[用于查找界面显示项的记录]
**********

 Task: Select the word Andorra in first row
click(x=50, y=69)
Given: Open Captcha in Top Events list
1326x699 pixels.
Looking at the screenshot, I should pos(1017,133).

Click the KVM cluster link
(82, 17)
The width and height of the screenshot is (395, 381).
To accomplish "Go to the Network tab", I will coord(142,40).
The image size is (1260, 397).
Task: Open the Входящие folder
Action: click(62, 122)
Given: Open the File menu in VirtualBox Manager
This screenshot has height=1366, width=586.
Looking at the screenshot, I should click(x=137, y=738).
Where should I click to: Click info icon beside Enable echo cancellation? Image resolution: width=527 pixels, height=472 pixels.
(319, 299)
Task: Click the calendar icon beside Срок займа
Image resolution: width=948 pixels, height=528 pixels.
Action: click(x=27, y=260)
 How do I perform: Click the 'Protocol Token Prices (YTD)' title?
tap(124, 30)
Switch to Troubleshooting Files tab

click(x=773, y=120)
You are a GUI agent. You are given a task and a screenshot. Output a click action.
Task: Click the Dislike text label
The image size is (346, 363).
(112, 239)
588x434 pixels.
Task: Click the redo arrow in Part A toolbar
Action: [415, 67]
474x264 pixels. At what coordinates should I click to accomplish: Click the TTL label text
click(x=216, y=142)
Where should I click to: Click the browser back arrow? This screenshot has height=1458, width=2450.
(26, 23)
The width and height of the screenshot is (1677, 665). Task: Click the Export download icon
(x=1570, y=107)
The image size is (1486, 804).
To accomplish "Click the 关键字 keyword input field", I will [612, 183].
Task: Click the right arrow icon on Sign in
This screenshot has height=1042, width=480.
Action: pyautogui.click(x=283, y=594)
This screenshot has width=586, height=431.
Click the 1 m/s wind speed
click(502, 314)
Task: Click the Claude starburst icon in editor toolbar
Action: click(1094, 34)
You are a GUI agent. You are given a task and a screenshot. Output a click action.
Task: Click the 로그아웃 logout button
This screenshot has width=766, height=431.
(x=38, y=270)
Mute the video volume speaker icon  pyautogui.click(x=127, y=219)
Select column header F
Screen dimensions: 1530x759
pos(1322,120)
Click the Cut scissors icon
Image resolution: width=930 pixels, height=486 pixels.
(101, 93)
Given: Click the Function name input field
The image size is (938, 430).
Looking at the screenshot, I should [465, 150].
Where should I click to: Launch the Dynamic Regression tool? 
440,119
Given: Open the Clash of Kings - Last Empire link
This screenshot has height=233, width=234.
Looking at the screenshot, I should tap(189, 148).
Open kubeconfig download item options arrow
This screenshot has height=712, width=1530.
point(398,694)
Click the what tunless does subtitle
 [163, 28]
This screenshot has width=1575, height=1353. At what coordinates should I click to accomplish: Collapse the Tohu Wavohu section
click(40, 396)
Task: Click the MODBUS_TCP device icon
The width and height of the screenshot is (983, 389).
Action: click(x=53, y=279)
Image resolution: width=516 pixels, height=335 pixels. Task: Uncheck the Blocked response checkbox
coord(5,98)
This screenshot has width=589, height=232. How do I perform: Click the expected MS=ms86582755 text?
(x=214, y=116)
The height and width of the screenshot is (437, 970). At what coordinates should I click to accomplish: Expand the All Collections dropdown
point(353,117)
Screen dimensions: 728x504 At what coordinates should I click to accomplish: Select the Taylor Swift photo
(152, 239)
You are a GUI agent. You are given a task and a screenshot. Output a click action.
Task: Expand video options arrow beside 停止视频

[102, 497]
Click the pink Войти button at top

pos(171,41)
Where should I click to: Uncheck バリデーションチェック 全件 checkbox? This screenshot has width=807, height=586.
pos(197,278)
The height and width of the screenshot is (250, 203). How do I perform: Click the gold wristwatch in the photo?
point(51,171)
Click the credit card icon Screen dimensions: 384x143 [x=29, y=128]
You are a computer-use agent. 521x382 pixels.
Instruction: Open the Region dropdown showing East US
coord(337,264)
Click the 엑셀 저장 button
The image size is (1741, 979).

**********

▸ **任务要求**: 从含有“The image size is (1486, 804).”的那一行开始，到含有“(x=38, y=270)”的那一行为止，重新写出这些行。把其中的“screenshot”换成“image”，其余一律不变。

▸ **参考答案**:
The image size is (1486, 804).
To accomplish "Click the 关键字 keyword input field", I will [612, 183].
Task: Click the right arrow icon on Sign in
This image has height=1042, width=480.
Action: pyautogui.click(x=283, y=594)
This image has width=586, height=431.
Click the 1 m/s wind speed
click(502, 314)
Task: Click the Claude starburst icon in editor toolbar
Action: click(1094, 34)
You are a GUI agent. You are given a task and a image. Output a click action.
Task: Click the 로그아웃 logout button
This image has width=766, height=431.
(x=38, y=270)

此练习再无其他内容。